Adverse events that occurred in 0.5% up to 1.5% of patients who received felodipine extended-release in all controlled clinical trials at the recommended dosage range of 2.5 mg to 10 mg once a day, and serious adverse events that occurred at a lower rate, or events reported during marketing experience (those lower rate events are in italics) are listed below. These events are listed in order of decreasing severity within each category, and the relationship of these events to administration of felodipine extended-release is uncertain:

Body  as  Whole: Chest pain, facial edema, flu-like illness

Cardiovascular:  Myocardial infarction, hypotension, syncope, angina pectoris, arrhythmia, tachycardia, premature beats

Digestive: Abdominal pain, diarrhea, vomiting, dry mouth, flatulence, acid regurgitation

Endocrine: Gynecomastia

Hematologic:  Anemia

Metabolic: ALT (SGPT) increased

Musculoskeletal: Arthralgia, back pain, leg pain, foot pain, muscle cramps, myalgia, arm pain, knee pain, hip pain

Nervous/Psychiatric: Insomnia, depression, anxiety disorders, irritability, nervousness, somnolence, decreased libido

Respiratory: Dyspnea, pharyngitis, bronchitis, influenza, sinusitis, epistaxis, respiratory infection

Skin:  Angioedema, contusion, erythema, urticaria, leukocytoclastic  vasculitis

Special  Senses: Visual disturbances

Urogenital: Impotence, urinary frequency, urinary urgency, dysuria, polyuria.

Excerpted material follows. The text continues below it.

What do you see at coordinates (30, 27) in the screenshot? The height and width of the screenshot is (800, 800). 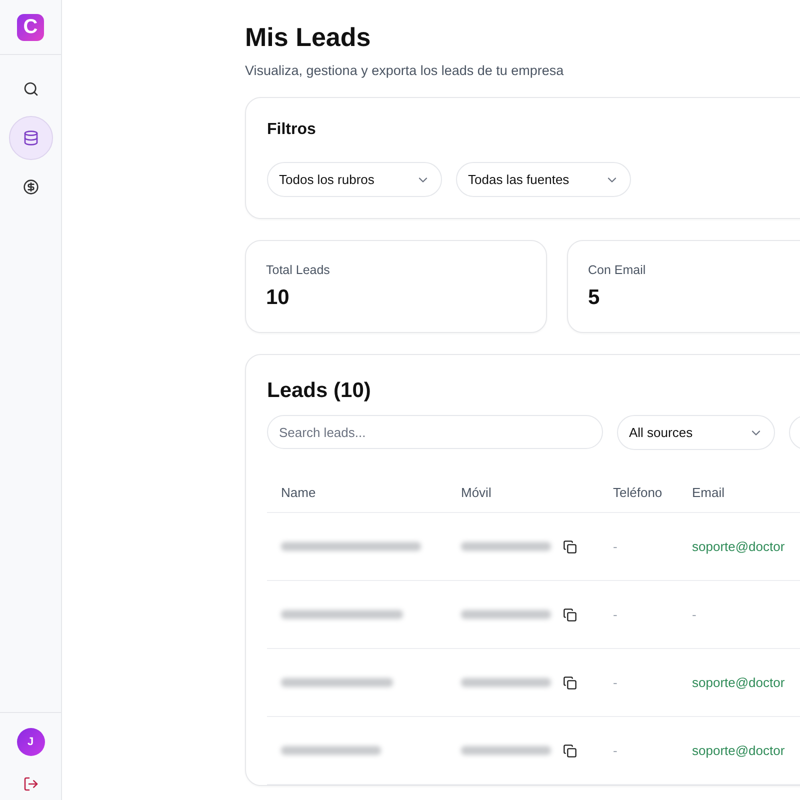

Gingival  Hyperplasia: Gingival hyperplasia, usually mild, occurred in < 0.5% of patients in controlled studies. This condition may be avoided or may regress with improved dental hygiene. (See PRECAUTIONS: Information for Patients.)

Clinical  Laboratory  Test  Findings

Serum Electrolytes

No significant effects on serum electrolytes were observed during short- and long-term therapy (see CLINICAL PHARMACOLOGY: Renal/Endocrine Effects).

Serum Glucose

No significant effects on fasting serum glucose were observed in patients treated with felodipine extended-release in the U.S. controlled study.

Liver Enzymes

One of two episodes of elevated serum transaminases decreased once drug was discontinued in clinical studies; no follow-up was available for the other patient.

PRECAUTIONS

General

Hypotension

Felodipine, like other calcium antagonists, may occasionally precipitate significant hypotension and, rarely, syncope. It may lead to reflex tachycardia which in susceptible individuals may precipitate angina pectoris. (See ADVERSE REACTIONS.)

Heart Failure

Although acute hemodynamic studies in a small number of patients with NYHA Class II or III heart failure treated with felodipine have not demonstrated negative inotropic effects, safety in patients with heart failure has not been established. Caution, therefore, should be exercised when using felodipine extended-release in patients with heart failure or compromised ventricular function, particularly in combination with a beta-blocker.

Patients with Impaired Liver Function

Patients with impaired liver function may have elevated plasma concentrations of felodipine and may respond to lower doses of felodipine extended-release; therefore, a starting dose of 2.5 mg once a day is recommended. These patients should have their blood pressure monitored closely during dosage adjustment of felodipine extended-release. (See CLINICAL PHARMACOLOGY and DOSAGE AND ADMINISTRATION.)

Peripheral Edema

Peripheral edema, generally mild and not associated with generalized fluid retention, was the most common adverse event in the clinical trials. The incidence of peripheral edema was both dose and age dependent. Frequency of peripheral edema ranged from about 10% in patients under 50 years of age taking 5 mg daily to about 30% in those over 60 years of age taking 20 mg daily. This adverse effect generally occurs within 2 to 3 weeks of the initiation of treatment.